Now if my table has a very large amount of records, and the initial "filter" is matched by a lot of records, then retrieving all records to then scan their other columns for suggestions can potentially take a very long time if it is all done in say one query, or even iterating queries that incrementally fetch more and more records.
I was thinking this problem could be solved by distributing the task to multiple nodes to do the search of different records. My question is, should I be looking into something like Hadoop for this (distributing the loads), or can someone suggest some other way to accomplish this task?
Thanks
Daniel
Upvotes: 0
Views: 496
Reputation: 585
If you want a really real-time(around 200ms) response for your search application, for both the first time search query response and further suggested search response, Hadoop is not a good choice, not even Hive, HBase, or even Impala (or Apache Drill, Google Dremel like system).
Hadoop is a batch processing system which is good for write once, read multiple times use cases. And the strength of it is good at scalability and I/O throuput. The trend I saw is that many organizations are using that as a data warehouse for offline data mining and BI analysis purpose as a replacement for data warehosue based on relational databases.
Hive and HBase all provides extra features on top of Hadoop, but neither of those could possibly reach 200ms real time for average complex query workload.
Check the high level view of how 'real-time' each possible solution can really reach, on Apache Drill homepage. CloudEra Impala, or Apache Drill, which borrows the idea from Google Dremel, have the intention to enhance the query speed on top of Hadoop by doing query optimization, column based storage, massive parallelism of I/O. I believe these 2 are still in early stage to achieve the goals they claim. Some initial performance benchmarking result of Impala I found.
If you decide to go with Hadoop or related solution stack, there are possible ways to load data from MySQL to Hadoop using Sqoop or other customized data load applications leveraging Hadoop Distributed File System API. But if you will have new data coming into MySQL time to time, then you need to schedule a job to run periodically to do delta load from MySQL to Hadoop.
On the other hand, the workload to build a Hadoop cluster and find or build suitable data loading tool from MySQL to Hadoop might be a huge workload. Also you need to find a suitable extra layer for runtime data access and build code around that, no mater Impala or other things. To solve your own problem, it's probably better to build your own customized solution, like using in memory cache for hot records with the meta data in your database, along with some index mechanism to quickly locate the data you need for suggested search query calculation.
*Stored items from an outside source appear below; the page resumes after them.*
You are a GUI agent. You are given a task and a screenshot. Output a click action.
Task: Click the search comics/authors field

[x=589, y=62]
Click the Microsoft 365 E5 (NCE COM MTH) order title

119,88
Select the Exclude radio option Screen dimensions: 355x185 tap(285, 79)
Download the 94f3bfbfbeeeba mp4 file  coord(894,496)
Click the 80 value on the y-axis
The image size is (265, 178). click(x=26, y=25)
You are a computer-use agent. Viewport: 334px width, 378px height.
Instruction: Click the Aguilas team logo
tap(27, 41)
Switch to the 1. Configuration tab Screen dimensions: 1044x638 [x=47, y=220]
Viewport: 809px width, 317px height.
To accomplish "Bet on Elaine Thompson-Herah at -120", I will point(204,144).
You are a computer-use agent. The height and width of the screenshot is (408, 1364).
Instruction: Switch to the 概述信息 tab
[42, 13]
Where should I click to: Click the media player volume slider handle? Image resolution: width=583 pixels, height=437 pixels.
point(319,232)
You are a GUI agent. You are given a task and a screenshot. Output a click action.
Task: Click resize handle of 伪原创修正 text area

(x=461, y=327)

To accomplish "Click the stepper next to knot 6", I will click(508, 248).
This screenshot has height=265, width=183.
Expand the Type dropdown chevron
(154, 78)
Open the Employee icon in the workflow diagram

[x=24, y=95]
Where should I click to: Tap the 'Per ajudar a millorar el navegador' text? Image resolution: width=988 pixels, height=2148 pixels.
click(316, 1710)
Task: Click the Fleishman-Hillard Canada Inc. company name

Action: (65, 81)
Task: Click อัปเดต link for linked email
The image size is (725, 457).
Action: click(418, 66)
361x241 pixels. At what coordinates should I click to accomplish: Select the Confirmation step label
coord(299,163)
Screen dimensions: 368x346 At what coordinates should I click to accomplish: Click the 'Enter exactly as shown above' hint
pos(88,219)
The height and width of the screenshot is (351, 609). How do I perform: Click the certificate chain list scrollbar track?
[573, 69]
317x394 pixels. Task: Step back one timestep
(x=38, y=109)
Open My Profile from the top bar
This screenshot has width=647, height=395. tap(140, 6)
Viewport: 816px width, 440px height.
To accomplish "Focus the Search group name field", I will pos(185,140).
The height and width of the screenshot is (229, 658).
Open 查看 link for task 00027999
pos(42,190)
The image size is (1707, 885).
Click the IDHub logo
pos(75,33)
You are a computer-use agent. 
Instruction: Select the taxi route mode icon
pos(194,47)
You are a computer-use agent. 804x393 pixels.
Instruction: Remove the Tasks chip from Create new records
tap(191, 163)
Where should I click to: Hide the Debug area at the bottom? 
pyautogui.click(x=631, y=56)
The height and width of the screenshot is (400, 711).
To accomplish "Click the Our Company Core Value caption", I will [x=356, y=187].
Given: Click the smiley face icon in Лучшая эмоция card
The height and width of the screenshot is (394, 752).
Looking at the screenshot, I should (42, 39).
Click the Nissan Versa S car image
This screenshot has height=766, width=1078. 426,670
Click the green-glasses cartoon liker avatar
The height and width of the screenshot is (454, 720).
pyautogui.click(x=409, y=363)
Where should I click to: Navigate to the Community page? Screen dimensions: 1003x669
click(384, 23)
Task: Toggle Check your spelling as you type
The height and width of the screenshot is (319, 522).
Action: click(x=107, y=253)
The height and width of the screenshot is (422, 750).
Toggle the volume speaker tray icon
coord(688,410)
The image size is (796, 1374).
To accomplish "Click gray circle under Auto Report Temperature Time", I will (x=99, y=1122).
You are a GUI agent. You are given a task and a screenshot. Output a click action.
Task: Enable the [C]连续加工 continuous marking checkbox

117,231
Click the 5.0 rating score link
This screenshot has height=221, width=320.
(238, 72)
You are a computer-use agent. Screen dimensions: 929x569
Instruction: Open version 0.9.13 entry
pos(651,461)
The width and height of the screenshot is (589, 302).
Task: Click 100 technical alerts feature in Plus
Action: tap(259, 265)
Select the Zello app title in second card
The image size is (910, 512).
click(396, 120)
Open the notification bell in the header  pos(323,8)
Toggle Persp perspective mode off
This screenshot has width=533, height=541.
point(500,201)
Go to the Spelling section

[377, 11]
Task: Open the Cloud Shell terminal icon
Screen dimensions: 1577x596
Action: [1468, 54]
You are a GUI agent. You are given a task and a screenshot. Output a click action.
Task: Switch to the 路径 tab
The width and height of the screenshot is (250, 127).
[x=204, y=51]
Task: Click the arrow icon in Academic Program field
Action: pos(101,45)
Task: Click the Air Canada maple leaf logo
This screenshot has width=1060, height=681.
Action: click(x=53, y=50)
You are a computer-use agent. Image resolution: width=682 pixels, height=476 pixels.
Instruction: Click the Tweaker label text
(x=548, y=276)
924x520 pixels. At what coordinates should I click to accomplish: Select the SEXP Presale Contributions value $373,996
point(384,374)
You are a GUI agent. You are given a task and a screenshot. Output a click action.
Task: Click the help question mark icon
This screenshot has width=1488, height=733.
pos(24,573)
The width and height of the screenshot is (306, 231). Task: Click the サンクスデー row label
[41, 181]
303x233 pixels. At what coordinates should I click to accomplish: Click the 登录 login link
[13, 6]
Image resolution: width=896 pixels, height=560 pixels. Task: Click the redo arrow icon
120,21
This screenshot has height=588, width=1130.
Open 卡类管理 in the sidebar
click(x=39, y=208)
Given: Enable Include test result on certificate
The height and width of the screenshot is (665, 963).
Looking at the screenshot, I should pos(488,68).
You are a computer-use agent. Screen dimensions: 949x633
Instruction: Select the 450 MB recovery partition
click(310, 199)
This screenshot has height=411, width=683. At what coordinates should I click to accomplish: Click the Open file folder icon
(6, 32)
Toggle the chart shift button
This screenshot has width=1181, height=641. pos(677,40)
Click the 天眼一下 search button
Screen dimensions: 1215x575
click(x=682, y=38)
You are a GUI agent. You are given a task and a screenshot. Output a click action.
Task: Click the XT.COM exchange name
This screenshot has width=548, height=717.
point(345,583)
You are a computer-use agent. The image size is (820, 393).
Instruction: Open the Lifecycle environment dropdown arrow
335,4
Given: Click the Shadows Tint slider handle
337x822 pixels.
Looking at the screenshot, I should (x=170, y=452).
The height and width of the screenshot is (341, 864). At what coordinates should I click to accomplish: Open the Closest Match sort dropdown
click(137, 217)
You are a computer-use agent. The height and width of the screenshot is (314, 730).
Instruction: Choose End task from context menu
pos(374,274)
If the memory on one machine cannot hold enough records, a memory cache grid or cluster component comes in handy like Memcached or Reddis, EhCache, etc.
Upvotes: 1
Reputation: 34184
IMHO, Hadoop all by itself won't be able to solve your problem. First of all Hadoop(HDFS to be precise) is a FS and doesn't provide columnar storage wherein you can query for a particular field. Data inside HDFS is stored as flat files and you have to traverse across the data in order to reach upto the point where the data of interest resides.
Having said that, there are some workarounds, like making use of Hive. Hive is another member of the Hadoop family which provides warehousing capability on top of your existing Hadoop cluster. It allows us to map HDFS files as Hive tables which can be queried conveniently. Also, it provides a SQL like interface to query these tables. But, Hive is not a good fit if you have real time needs.
I feel something like Imapala would be more useful to you which allows to query our BigData keeping the real-time-ness in mind.
The reason for whatever I have mentioned above is that your use case requires more than just scalability provided by Hadoop. Along with the ability to distribute the load, your solution should be able to cater the needs you have specified above. It is more than just distributing your data over a group of machines and running raw querying over it. Your users would require real-time response along with the smart suggestions feature you have mentioned in your question.
You actually need a smarter system than just a Hadoop cluster. Do have a look at Apache Mahout. It is an awesome tool that provides the feature of Recommendation Mining and can be used with Hadoop easily. You can find more its home page. I will definitely help you in adding that smart suggestions feature to your system.
You might wanna have a look at another tool of the Hadoop family, the HBase, which is a distributed, scalable, big data store. It acts like a database, but it is not a relational database. It also runs on an existing Hadoop cluster and provides real-time random read/write capabilities. Read a bit about it and see if it fits somewhere.
Last but not the least, it all depends on your needs. An exact decision can be made only after giving different things a try and doing a comparative study. We can just suggest you based on our experiences, but a fair decision can be made only after testing a few tools and finding which one fits best into your requirements :)
Upvotes: 1